+++ Document text +++

Collaborate on any webpage with a bookmarklet and URL state

Pin comments on any live webpage and share them as a URL with no account and zero cost. As in free.
I regularly send webpages to colleagues for feedback — staging sites, published posts, someone else's work I want a second opinion on. The ask is always simple: look at this page and tell me what you'd change.
Tools for this are not easy and low-friction. Every platform I found wants accounts on both sides. I don't want to sign up for a SaaS tool, and I definitely don't want to make a colleague create an account just to tell me a heading is wrong. Screenshots go stale. Slack messages turn into "the third paragraph under the hero, on the left side, below the thing."
I wanted something with no friction: point at things on a live page, leave comments, hand someone a link. With AI-assisted coding, I put together Pinment in a couple of hours — a bookmarklet that does exactly that. (The name is "pin" plus "comment." A naming decision I already regret.)
How it works#
Grab the bookmarklet, navigate to any page — published, staging, localhost, behind auth — and click it. A panel appears.
Click anywhere to drop a numbered pin. Add a comment. Drop more pins. Hit Share. Pinment compresses everything into the URL fragment.
The recipient opens the link, clicks the bookmarklet, and sees the full annotated view reconstructed. No server, no login. The URL carries the entire review session.

+++ Data extract +++

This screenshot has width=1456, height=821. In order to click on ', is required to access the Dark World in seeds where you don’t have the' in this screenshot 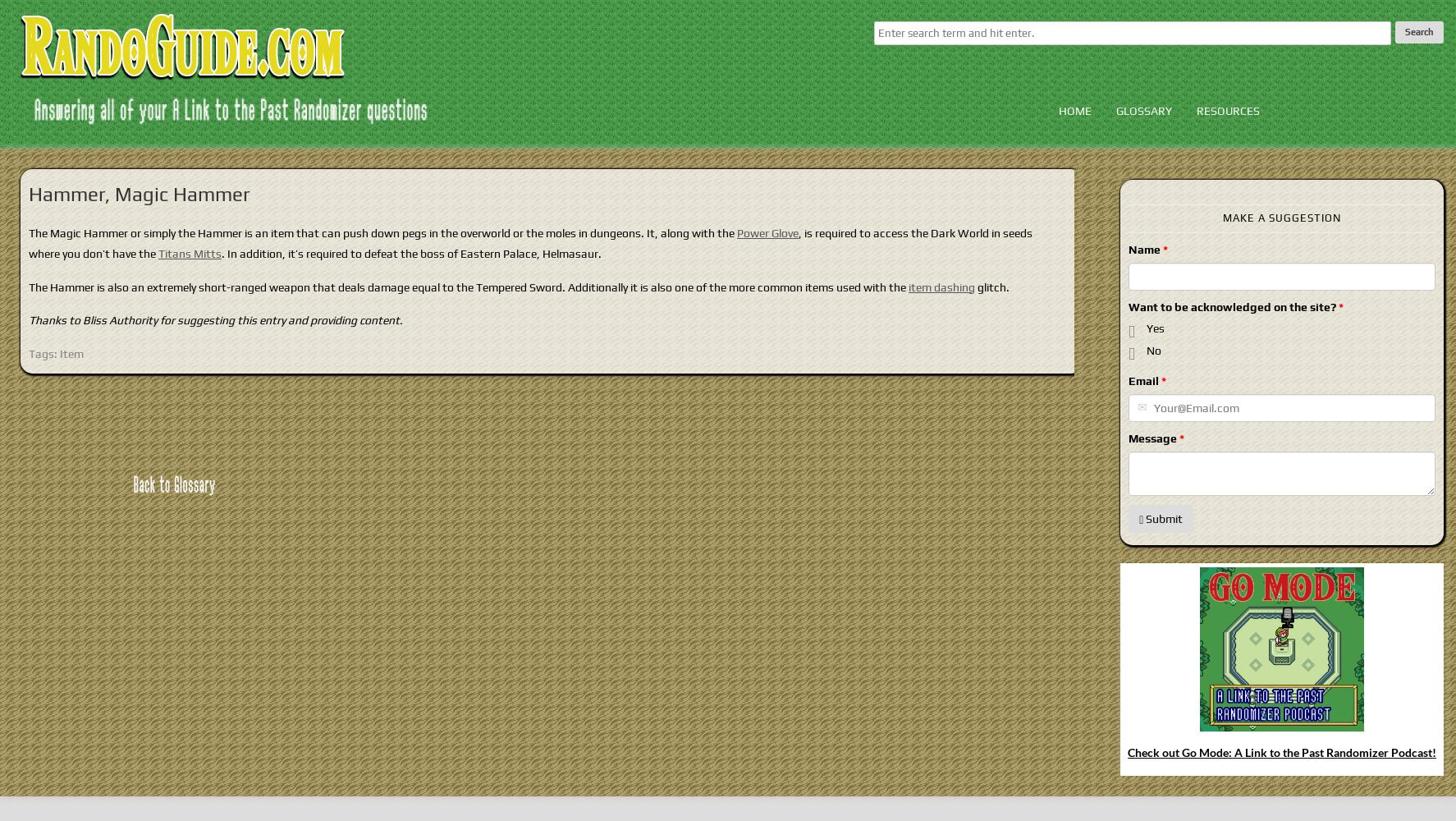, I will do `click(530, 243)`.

+++
+++ Data extract +++

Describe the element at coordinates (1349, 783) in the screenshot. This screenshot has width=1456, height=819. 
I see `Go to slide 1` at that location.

+++

**Requirements:**
[1] In the post about the Pinment bookmarklet, where does Pinment put everything when you hit Share?
[2] Pick up the post about the Pinment bookmarklet after its last sentence and keep writing it.

**Results of the exercise:**
[1] It compresses everything into the URL fragment.

[2]
URL as the entire state layer#
This extends the URL-as-state idea I've mentioned before. With Pinment URL fragment holds the entire review session.
A review with 15–20 annotations fits under 4 KB. The practical ceiling is around 50 pins before browsers complain about URL length.
Pins that follow the DOM#
Screenshots anchor to pixel coordinates. Resize the window and they're meaningless. Pinment anchors to the DOM instead. It generates CSS selectors for each pinned element, preferring stable hooks (IDs, data-testid) over fragile positional chains. Pins reposition on resize.
If the DOM changes and a selector can't resolve, Pinment falls back to the original coordinates with a warning badge.
Bookmarklet, not extension#
A browser extension requires installation, review queues, and separate builds per browser. A bookmarklet is a bookmark. Drag it to the bar, done.
The bookmark itself is a tiny loader (~200 characters) that fetches the full script from the host. Updates ship without reinstalling anything.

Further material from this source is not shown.